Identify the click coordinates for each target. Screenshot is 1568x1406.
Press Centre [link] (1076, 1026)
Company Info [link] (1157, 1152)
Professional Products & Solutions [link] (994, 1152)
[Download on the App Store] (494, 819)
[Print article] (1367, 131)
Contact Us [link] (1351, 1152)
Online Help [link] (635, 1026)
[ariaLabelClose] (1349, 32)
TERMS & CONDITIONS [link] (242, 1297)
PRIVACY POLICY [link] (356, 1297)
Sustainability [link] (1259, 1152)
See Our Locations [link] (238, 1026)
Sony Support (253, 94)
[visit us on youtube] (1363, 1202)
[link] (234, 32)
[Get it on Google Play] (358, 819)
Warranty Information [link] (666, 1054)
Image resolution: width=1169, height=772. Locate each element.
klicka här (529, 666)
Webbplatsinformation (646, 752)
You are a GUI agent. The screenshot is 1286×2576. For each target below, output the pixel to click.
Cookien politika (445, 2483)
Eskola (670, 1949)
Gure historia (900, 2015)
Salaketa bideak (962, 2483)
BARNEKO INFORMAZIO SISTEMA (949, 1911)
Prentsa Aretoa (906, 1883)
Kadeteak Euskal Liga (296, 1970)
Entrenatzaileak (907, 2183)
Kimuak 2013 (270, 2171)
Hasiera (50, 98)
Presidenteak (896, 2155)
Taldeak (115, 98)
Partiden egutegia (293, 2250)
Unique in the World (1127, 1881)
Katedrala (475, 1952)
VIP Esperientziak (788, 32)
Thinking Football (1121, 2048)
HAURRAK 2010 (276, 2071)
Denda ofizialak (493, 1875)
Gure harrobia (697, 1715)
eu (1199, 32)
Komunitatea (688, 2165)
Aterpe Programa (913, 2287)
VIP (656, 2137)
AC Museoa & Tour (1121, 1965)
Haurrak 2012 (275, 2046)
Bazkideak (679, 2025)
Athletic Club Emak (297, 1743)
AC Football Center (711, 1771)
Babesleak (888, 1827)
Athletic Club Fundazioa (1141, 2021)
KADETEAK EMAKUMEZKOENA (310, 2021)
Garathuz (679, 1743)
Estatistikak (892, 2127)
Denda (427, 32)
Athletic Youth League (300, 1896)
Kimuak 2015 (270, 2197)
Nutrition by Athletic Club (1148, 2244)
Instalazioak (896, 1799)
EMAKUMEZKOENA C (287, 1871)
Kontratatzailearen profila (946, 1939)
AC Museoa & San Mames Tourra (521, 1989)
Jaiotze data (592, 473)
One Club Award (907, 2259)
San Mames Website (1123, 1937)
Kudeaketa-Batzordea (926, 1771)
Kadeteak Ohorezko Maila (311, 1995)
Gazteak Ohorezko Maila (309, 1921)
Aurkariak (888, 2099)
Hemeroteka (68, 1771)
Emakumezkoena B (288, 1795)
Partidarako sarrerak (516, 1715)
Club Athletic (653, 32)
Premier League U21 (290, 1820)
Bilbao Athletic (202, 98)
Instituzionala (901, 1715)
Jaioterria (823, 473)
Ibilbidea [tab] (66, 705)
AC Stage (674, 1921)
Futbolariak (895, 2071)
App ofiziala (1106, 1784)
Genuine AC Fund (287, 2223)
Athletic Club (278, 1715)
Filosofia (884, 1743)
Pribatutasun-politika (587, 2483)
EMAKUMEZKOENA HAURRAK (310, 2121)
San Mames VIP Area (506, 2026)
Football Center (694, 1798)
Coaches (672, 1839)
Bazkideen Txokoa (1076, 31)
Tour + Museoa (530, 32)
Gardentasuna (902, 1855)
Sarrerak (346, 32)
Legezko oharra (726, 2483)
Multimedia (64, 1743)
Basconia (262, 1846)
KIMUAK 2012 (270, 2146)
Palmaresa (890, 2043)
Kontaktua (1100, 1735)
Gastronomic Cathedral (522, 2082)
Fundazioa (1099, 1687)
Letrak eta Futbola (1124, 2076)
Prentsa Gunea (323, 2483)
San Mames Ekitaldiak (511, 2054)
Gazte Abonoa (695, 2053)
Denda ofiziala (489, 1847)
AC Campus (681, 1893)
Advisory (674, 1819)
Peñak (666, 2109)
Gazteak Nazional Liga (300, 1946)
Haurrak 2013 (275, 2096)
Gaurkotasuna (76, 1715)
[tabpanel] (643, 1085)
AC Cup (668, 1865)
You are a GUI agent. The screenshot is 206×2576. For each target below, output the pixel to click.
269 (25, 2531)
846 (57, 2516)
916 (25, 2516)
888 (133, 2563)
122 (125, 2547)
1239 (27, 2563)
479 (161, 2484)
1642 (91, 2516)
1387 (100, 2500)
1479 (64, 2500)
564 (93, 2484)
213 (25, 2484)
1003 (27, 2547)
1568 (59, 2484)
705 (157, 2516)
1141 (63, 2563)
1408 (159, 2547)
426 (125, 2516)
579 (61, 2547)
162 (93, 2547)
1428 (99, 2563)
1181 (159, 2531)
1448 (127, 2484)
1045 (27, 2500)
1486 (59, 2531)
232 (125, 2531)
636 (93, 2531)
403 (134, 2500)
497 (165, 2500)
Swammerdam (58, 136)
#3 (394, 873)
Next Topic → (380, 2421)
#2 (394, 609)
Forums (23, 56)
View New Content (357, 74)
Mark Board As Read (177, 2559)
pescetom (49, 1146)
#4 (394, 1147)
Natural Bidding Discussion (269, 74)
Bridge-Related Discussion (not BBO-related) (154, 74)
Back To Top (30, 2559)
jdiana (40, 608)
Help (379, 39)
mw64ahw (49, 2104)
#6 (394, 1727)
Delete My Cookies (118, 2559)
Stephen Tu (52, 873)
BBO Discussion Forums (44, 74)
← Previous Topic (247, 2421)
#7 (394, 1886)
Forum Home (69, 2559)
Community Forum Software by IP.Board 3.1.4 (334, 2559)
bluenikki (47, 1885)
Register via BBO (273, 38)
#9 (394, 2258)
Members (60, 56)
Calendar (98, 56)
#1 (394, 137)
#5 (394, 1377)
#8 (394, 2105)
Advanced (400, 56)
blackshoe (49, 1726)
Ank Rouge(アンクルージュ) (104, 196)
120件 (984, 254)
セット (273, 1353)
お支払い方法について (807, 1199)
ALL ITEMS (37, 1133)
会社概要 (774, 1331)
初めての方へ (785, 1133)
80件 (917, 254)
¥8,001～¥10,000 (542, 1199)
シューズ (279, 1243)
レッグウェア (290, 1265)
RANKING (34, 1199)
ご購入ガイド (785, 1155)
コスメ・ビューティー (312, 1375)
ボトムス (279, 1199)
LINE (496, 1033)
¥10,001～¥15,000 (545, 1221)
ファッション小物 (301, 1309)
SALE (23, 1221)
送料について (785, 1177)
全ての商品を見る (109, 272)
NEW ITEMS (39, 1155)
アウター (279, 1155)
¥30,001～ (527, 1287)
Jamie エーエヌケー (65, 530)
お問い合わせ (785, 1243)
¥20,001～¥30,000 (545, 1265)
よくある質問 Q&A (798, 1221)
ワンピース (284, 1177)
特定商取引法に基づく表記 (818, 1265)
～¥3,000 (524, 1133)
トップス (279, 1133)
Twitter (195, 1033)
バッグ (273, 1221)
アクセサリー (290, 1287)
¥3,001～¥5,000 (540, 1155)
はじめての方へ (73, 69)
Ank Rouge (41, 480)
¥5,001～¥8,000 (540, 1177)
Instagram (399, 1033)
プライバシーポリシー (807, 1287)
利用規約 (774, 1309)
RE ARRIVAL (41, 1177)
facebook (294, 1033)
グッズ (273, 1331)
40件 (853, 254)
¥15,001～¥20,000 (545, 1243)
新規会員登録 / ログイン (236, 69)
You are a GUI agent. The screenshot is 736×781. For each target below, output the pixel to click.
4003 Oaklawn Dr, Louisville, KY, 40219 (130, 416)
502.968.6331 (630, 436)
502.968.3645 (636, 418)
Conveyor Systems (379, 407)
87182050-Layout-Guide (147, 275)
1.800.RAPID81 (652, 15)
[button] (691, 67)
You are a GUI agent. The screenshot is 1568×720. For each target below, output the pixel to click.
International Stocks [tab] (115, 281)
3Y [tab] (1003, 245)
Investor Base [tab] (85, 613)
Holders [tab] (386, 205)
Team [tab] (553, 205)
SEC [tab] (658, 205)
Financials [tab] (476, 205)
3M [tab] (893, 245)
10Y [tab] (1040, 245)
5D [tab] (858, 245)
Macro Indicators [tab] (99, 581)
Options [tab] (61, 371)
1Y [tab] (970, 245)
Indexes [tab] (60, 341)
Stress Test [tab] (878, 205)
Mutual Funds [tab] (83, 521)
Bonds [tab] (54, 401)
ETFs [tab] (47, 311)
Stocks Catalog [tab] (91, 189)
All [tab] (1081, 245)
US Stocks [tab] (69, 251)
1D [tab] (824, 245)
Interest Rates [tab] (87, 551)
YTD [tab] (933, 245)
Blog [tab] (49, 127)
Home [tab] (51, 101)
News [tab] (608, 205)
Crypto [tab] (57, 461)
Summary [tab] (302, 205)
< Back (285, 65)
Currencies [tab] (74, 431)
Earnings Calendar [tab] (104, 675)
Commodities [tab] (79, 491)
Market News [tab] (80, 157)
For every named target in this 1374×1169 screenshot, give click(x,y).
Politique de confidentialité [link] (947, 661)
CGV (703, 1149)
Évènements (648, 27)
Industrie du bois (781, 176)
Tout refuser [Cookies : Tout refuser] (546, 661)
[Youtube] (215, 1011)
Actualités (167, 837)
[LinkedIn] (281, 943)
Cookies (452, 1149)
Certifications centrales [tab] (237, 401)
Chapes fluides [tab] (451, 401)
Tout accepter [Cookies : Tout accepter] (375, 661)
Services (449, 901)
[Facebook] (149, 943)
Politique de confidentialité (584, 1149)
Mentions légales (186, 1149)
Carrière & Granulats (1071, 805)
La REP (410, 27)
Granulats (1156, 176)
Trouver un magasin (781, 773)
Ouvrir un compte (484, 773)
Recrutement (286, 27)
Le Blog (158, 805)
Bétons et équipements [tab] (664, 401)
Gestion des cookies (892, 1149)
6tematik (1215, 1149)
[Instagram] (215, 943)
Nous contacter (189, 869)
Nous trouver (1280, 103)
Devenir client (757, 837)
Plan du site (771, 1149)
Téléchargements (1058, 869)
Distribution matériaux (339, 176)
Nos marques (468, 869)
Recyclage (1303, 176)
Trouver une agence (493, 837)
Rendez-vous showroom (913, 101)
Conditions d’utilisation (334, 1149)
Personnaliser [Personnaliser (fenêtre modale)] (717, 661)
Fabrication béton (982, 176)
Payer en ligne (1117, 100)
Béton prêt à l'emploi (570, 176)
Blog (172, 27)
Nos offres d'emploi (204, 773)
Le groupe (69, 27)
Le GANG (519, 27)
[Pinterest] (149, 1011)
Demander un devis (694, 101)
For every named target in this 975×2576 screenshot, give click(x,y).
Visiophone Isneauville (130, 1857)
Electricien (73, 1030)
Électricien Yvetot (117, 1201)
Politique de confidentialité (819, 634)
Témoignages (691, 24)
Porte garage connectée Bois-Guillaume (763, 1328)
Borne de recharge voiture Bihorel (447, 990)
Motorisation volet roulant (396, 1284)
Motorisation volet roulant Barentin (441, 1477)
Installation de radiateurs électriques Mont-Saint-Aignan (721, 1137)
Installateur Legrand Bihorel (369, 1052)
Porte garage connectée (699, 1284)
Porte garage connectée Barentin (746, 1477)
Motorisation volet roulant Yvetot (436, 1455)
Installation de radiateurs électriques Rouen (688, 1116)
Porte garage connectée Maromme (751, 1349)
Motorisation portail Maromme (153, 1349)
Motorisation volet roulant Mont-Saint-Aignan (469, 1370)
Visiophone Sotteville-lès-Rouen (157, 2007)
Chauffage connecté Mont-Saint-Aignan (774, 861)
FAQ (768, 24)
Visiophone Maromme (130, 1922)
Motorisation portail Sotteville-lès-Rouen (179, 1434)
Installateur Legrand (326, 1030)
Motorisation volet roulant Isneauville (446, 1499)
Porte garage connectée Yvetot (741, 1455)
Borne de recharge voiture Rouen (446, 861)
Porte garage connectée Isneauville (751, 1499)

#### [Problem to solve]
Update the data above from its first line through the line containing "Contact Us [link] (1351, 1152)", changing "Press Centre" to "Press Center" and leaving everything else unchanged. Give back only those lines.

#### [Written answer]
Identify the click coordinates for each target. Screenshot is 1568x1406.
Press Center [link] (1076, 1026)
Company Info [link] (1157, 1152)
Professional Products & Solutions [link] (994, 1152)
[Download on the App Store] (494, 819)
[Print article] (1367, 131)
Contact Us [link] (1351, 1152)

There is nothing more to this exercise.